Giacomo Mazzariol a cinq ans lorsque ses parents lui annonce que la famille va accueillir un quatrième enfant qui sera garçon « spécial ». Immédiatement, il imagine un frère doté de super pouvoirs, capable de voler, avec lequel il pourra conquérir le monde. A partir de ce matériau autobiographie, l'auteur, âgé de 19 ans, a écrit un récit initiatique qui raconte les débuts difficiles de sa relation à son frère trisomique.
« Mais rien à faire, plus j'essayais de lui apprendre, plus je lui imposais ma vision des choses, plus il faisait des bêtises. C'était comme apprendre à un diplodocus à danser sur la pointe des pieds. Et la seule chose que je pensais, c'est que j'avais raison et pas lui. Moi, je savais faire les choses et pas lui. Moi je faisais des progrès, j'apprenais, et pas lui. Moi j'essayais de l'aider à faire ses devoirs, et luis, il jouait avec son crayon, il riait et je m'énervais tellement qu'il s'énervait aussi. Giovanni était une danse.
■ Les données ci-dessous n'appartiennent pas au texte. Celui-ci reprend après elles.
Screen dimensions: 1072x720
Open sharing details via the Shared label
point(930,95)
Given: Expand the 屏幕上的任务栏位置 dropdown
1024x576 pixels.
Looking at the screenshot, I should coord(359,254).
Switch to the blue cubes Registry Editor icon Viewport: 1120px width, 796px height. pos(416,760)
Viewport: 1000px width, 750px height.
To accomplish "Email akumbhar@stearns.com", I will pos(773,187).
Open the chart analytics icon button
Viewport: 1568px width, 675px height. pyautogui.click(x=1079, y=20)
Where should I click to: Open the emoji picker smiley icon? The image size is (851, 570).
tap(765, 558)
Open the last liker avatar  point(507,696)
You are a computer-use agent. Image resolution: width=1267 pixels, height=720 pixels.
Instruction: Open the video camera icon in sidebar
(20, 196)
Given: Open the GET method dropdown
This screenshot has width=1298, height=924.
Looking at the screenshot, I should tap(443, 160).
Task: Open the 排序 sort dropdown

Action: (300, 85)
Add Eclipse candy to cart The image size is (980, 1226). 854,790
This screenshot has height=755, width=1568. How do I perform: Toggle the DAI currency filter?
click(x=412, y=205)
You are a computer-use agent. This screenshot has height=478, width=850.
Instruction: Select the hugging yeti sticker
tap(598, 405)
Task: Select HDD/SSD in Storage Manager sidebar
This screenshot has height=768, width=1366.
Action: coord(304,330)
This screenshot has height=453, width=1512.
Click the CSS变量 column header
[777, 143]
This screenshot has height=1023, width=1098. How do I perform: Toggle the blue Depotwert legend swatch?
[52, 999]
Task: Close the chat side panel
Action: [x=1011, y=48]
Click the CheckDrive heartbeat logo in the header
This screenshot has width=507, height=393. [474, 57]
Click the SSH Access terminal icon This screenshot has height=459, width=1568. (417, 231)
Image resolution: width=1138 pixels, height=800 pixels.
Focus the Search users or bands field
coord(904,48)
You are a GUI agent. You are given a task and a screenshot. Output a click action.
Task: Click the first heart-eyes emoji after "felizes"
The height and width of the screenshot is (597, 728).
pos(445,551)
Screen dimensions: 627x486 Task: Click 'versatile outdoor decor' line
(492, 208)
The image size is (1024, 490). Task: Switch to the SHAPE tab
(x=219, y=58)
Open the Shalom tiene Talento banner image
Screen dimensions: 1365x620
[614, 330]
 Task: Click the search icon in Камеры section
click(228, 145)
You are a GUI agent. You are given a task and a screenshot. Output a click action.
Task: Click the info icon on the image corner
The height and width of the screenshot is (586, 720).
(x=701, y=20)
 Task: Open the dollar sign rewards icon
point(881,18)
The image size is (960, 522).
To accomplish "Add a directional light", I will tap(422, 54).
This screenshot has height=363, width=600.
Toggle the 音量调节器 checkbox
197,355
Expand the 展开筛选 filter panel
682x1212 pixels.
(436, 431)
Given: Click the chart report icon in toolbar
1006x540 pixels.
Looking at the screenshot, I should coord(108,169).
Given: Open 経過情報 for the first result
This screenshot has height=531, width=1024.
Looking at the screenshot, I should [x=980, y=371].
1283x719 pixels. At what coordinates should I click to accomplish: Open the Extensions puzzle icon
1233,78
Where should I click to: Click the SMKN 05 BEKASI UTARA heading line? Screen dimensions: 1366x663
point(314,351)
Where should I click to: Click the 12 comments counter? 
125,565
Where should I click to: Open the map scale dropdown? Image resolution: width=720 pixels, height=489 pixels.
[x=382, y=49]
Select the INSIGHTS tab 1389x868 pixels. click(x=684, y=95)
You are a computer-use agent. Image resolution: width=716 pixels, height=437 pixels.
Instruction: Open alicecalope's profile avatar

Giovanni est une danse. le problème c'est d'entendre la même musique que lui. »
En Italie, le succès de ce récit familial et initiatique a été phénoménal avec notamment une adaptation cinématographique en 2019. Et lorsqu'on referme le livre, il est aisé de comprendre ce qui a touché les lecteurs.
Giacomo Mazzariol écrit à coeur ouvert pour transmettre à merveille toutes la palettes des émotions qu'il a traversées : la colère et la honte d'avoir un frère « différent » et « bizarre » au point de cacher son existence pendant des années à ses camarades, la culpabilité de le rejeter jusqu'à la prise de conscience qui conduit à une lente maturation vers une fraternité sereine pleine d'amour envers cet enfant ensoleillé plein de vitalité.
J'ai été très touchée par un passage. L'auteur se demande pourquoi Gio a eu la note maximale avec un dessin ( d'une jeune femme triste mangeant une glace ) qui lui semble hors sujet , il lit l'appréciation de la professeure et tout s'éclaire sur la personne extraordinaire qu'est son frère :
« A la demande d'illustrer la guerre, tous les élèves de la classe ont dessiné des fusils, des canons, des bombes, des morts. Tous sauf un. Giovanni a choisi de représenter la guerre à sa façon : la jeune fille est la fiancée d'un soldat parti à la guerre. Désormais, elle doit aller manger sa glace – ce qui, pour Giovanni, est la chose la plus belle du monde – toute seule. »
Sur un thème aussi délicat,
Giacomo Mazzariol évite l'écueil du pathos lourdaud en adoptant un style très simple et léger, joyeux presque, phrases claires et limpides, narration fluide, qui fait réfléchir en faisant appel à l'intelligence émotionnelle de chacun.